Enovels

A Mother’s Love

Chapter 26 • 2,008 words • 17 min read

The atmosphere, once light and buzzing, instantly became delicate, charged with an unspoken voltage.

Every woman at the table maintained a semblance of a smile, but the smiles were now masks, their eyes fixed on Haruka, trying to read something, anything, on his calm, beautiful face. The air grew thick, heavy with anticipation.

“Even though it’s raining, why is it still so hot and stuffy in here?” Izayoi complained, her voice a little too loud. She began fanning herself with a frantic, agitated rhythm. Under the table, hidden by the long tablecloth, her silk-slippered foot gently, insistently, pressed on Haruka’s—a silent, urgent warning not to speak.

He didn’t need her reminder. Haruka understood perfectly. The question wasn’t a question; it was a demand for a declaration of allegiance, a test of loyalty.

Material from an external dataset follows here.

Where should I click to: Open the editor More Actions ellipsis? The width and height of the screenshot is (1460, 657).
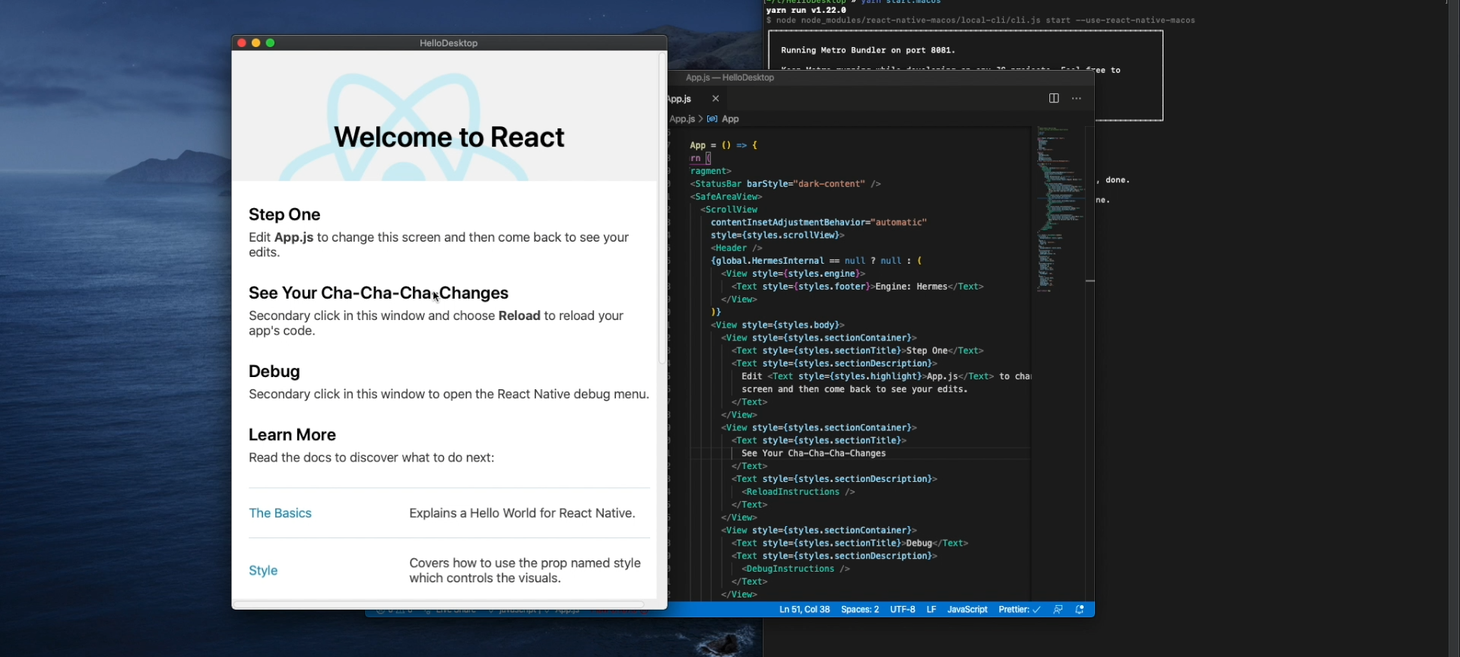pos(1076,98)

Kiyohime realized it too, and a cold knot of anxiety tightened in her stomach. Anyone else would just say they look like their father, mumble a few pleasantries, and it would be over, she thought, her mind racing. But he loves his mother so much. I only made a few harmless jokes about her before, and he already got so angry… He’ll never choose his father. This is going to be a disaster.

She was about to interrupt, to create a diversion, to say anything to shatter the suffocating tension, but he stopped her with a look. A single, steady glance that cut through her panic.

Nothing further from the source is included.